Fans publish community mod that restores Memory, Skills and MCP to DeepSeek V4 web client
Community mod fills missing features
A group of Chinese users has reportedly released a community modification of the web version of DeepSeek (深寻) V4 that restores or implements several popular features long requested by users — notably Memory, Skills and an MCP-like control panel. The mod appears aimed at filling functional gaps left by the official V4 web release, offering an experience closer to what advanced Agent workflows require. It has been reported that the patch is circulating on Chinese developer forums and Git repositories; the changes have not been validated by DeepSeek itself.
Why users moved to modding
Why did volunteer developers step in? Short answer: demand. Agent-style workflows consume far more tokens and rely on persistent state (Memory), modular task tools (Skills) and management/control interfaces (MCP). As commercial model providers race to lower inference costs and scale Agent calls, many users find the official web UI lags behind in practical tooling. The fan mod suggests an appetite for hands-on features that enable longer-running, multi-step Agents — and an impatience with waiting for vendor roadmaps.

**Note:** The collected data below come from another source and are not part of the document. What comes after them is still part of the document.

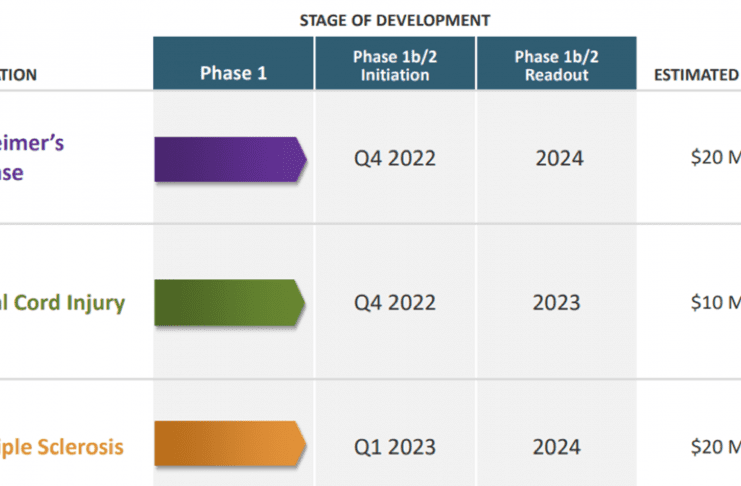The image size is (741, 486).
Task: Click Q4 2022 in the Alzheimer's row
Action: tap(395, 159)
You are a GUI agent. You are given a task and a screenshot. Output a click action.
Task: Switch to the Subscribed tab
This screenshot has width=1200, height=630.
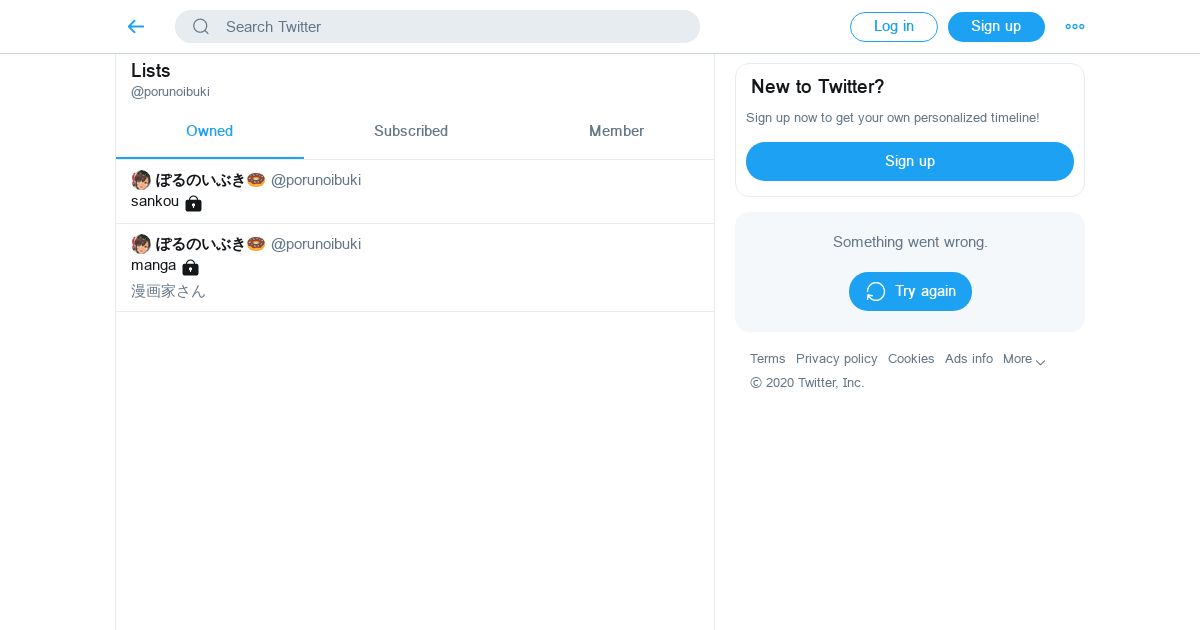pyautogui.click(x=411, y=131)
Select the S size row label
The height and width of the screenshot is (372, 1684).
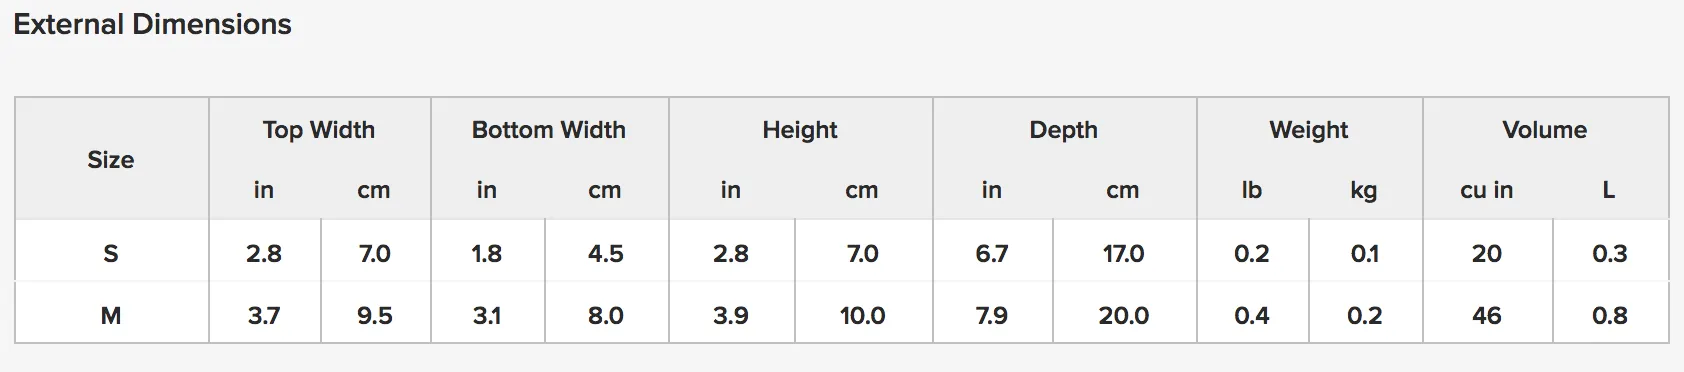click(111, 254)
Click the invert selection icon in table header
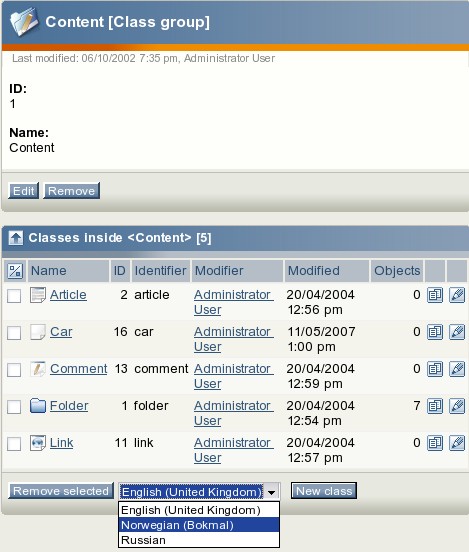Image resolution: width=469 pixels, height=552 pixels. [x=15, y=271]
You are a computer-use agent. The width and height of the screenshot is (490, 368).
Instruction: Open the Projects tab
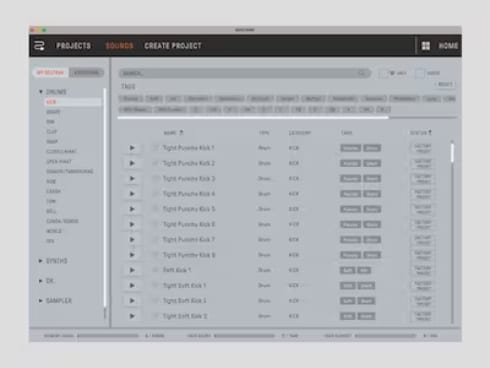(73, 46)
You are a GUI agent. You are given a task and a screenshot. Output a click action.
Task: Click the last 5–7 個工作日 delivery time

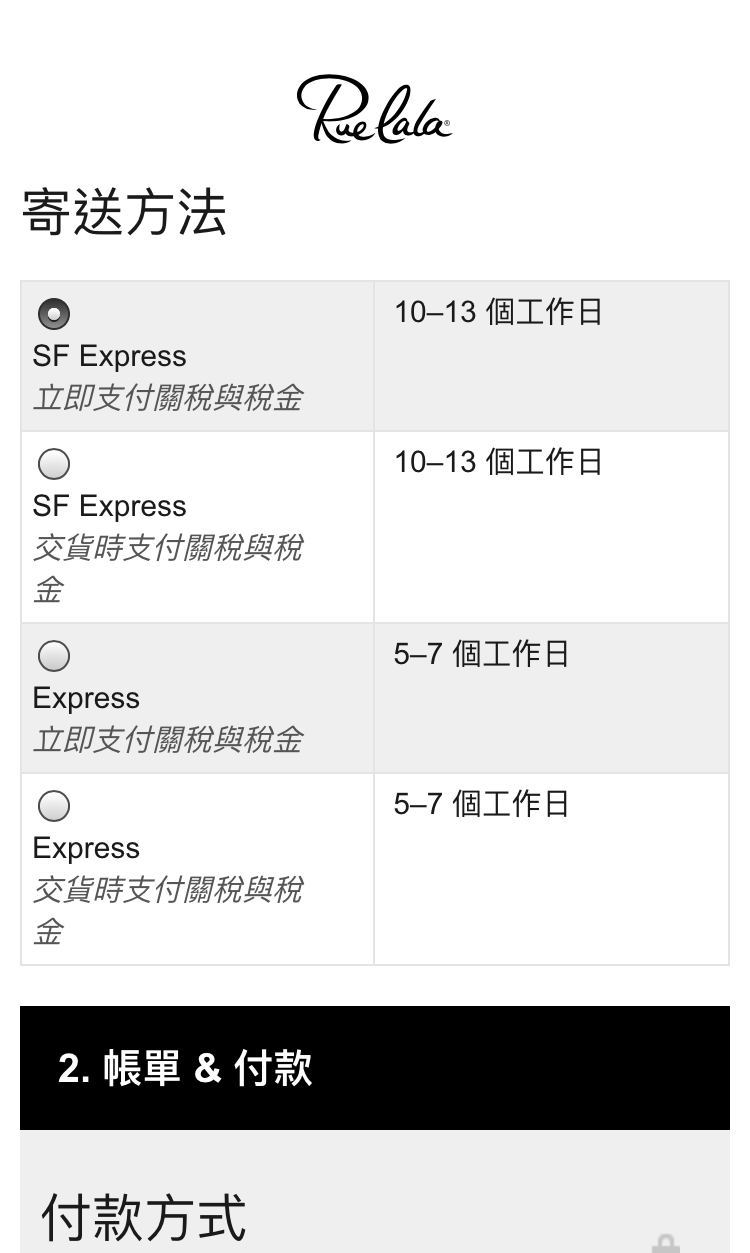click(x=481, y=804)
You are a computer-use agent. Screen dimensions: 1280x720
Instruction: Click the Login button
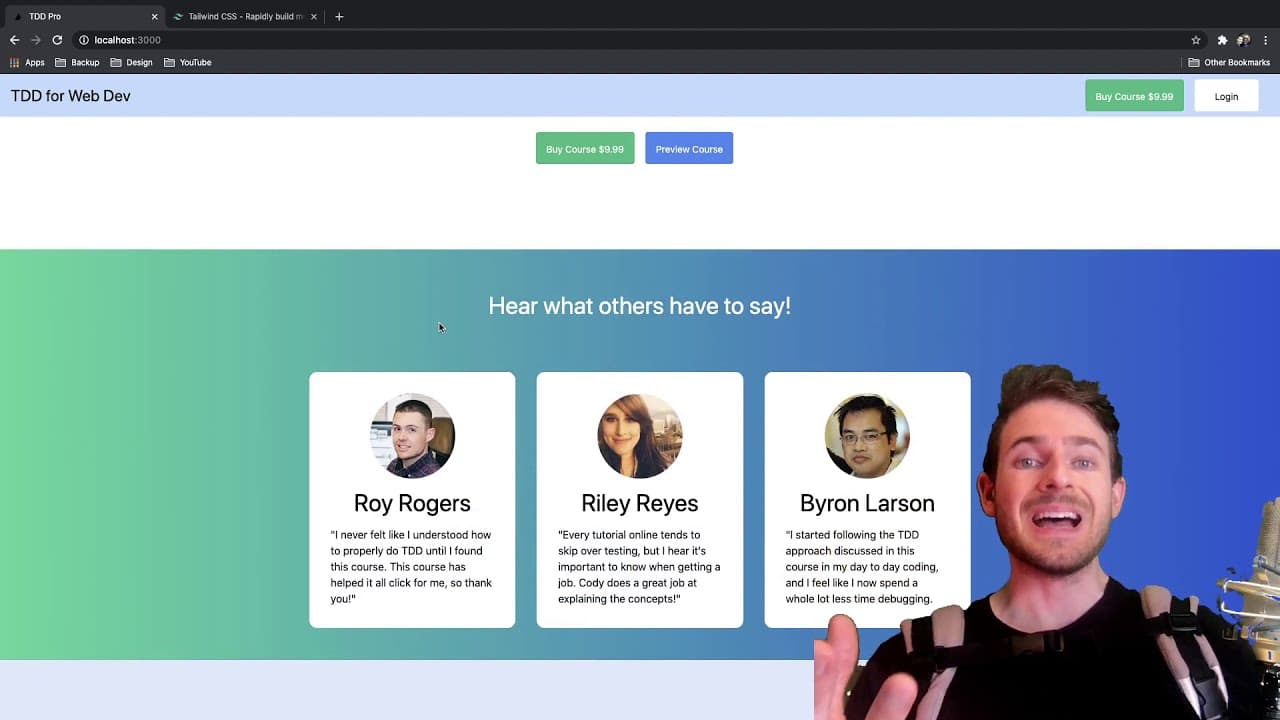click(x=1226, y=96)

Commercial and geopolitical backdrop
The mod arrives as DeepSeek’s broader strategy appears to be shifting. It has been reported that Contemporary Amperex Technology Co., Limited (CATL) (宁德时代) has decided to join DeepSeek’s first funding round, with other potential investors reportedly including Tencent (腾讯), JD.com (京东), NetEase (网易), IDG and Monolith. The company also announced a permanent 75% cut to V4-Pro API pricing on May 23. Behind the scenes sits Huanfang Quant (幻方量化), the quantitative firm that incubated DeepSeek; the firm’s large capital base and focus on engineering-heavy deployment help explain the platform-style shift. Domestic hardware adaptation (国产卡适配) and efforts to reduce inference costs must also be read in the context of broader US-China technology decoupling and supply-chain pressures.
Implications and unanswered questions
The community mod is a reminder that user ecosystems can move faster than corporate product cycles. Will DeepSeek accept community contributions, or will the company double down on centralized platform control as it chases scale and institutional investors? There are risks too — IP, security and regulatory scrutiny increase when third parties modify deployed AI front-ends. For now, the mod underscores a central tension in the Chinese AI market: model capability matters, but so does the tooling that unlocks real-world Agent usage — and the race to capture that usage is increasingly an infrastructure play.